I'm looking for a good compromise boat to do some poling for redfish but also crossing bays and doing some tarpon fishing closer to the ocean in the SC lowcountry.  Thanks!


----------



## MariettaMike (Jun 14, 2012)

I think the difference is mainly a switch to kevlar in the late 90's, but post your question on the Maverick forum and Skip will probably answer your question (or call them or a dealer.)

For the budget and purpose you're describing I would seriously consider an original Maverick 17 over a Mirage or HPX. Just make sure it has a new fuel tank, or have $$ to replace in your budget.

Here's one that's priced a little high in my opinion. (and others too because it hasn't sold for over 2 months.)

http://www.boattrader.com/listing/1989-Maverick-17-Flats-102270208


----------



## PLANKTON7 (Jun 14, 2011)

They all will do the job. The better deals are going to be the older maverick mirages, that to me resemble dolphin super skiffs. As stated the newer hpx mirage (post 2001) are majority carbon kevlar, they also have a little different design. If you look you can find one but they are hard to get like the majority of "hot" boats, you need to stop whatever your doing and be able to make the drive to look at it. i have an 04 hpx 17 and love it.


----------



## googerb (Sep 29, 2014)

Thanks guys.

@Marietta Mike, any idea what the weight or draft of the original 17 is?  Is it only a budget reason that you like the originals over the Mirage II / I or do you like the hull/build/layout better in the original?

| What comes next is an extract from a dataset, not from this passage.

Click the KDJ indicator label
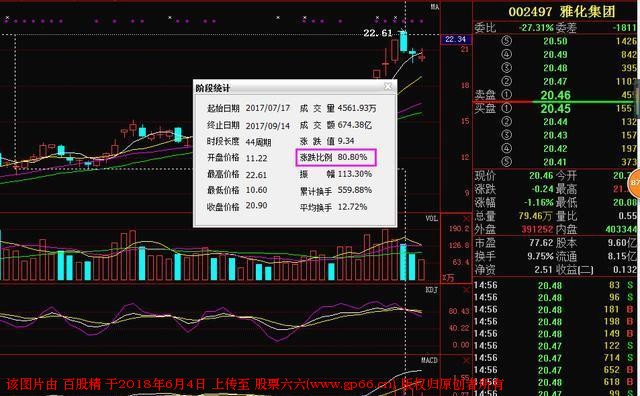The image size is (640, 396). pyautogui.click(x=431, y=290)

I saw this Mirage II within my budget:

http://treasure.craigslist.org/boa/4686899246.html


----------



## pursuit25 (Mar 6, 2009)

I had a Mirage 2.The draft was about 9 inches.It was a great boat. The main difference between that and the hpx is the weight.


----------



## MariettaMike (Jun 14, 2012)

> @Marietta Mike, any idea what the weight or draft of the original 17 is?  Is it only a budget reason that you like the originals over the Mirage II / I or do you like the hull/build/layout better in the original


The weight is 675 to 750 pounds according to NADA data that came from OEM. Add 300 pounds for all the stuff that isn't included in that data and I think you're closer to reality.

I recommend that boat over the Mirage or HPX for your area for several reasons. 

The first is that you're typically crossing more open water that is deep and develops a heavier 2-3' chop than that of other areas that have shallower water or numerous bars and/or keys that hinder the development of chop over 1-2'. The older Maverick 17 rides much more comfortably through heavier chop than an HPX or Mirage because its heavier, wider, and sharper at the point of entry.

The second is that I recall that area to typically have low visibility water and you will not be able to use the benefit of having an easier to pole boat to move in or turn quickly on fish that you see from beyond casting distances on a huge grass flat. In addition you're not poling for bonefish, permit, or tarpon up there.

The third is that the Maverick 17 is a much more versatile and stable platform than that of the highly technical Mirage or HPX boats. I feel this is a reason Maverick started selling them as Hewe's  to separate them as a "flats boat".

And last but not least is that the tides swing so much that being able to pole through less than 12" of water is not required because the low tides will bring the fish to you, and the high tides will take you to the fish. Of course you'll need to learn to maneuver around the oyster bars, but that's another reason not to drop a bunch of money into a high end technical poling skiff.

I have fished with a guide from an '06 HPX out of St Simons Island and there were no places we went, nor fish that we caught that could not have been accessed out of a Maverick 17. I have also fished with guides out of Maverick 17's from Flamingo and Homosassa. 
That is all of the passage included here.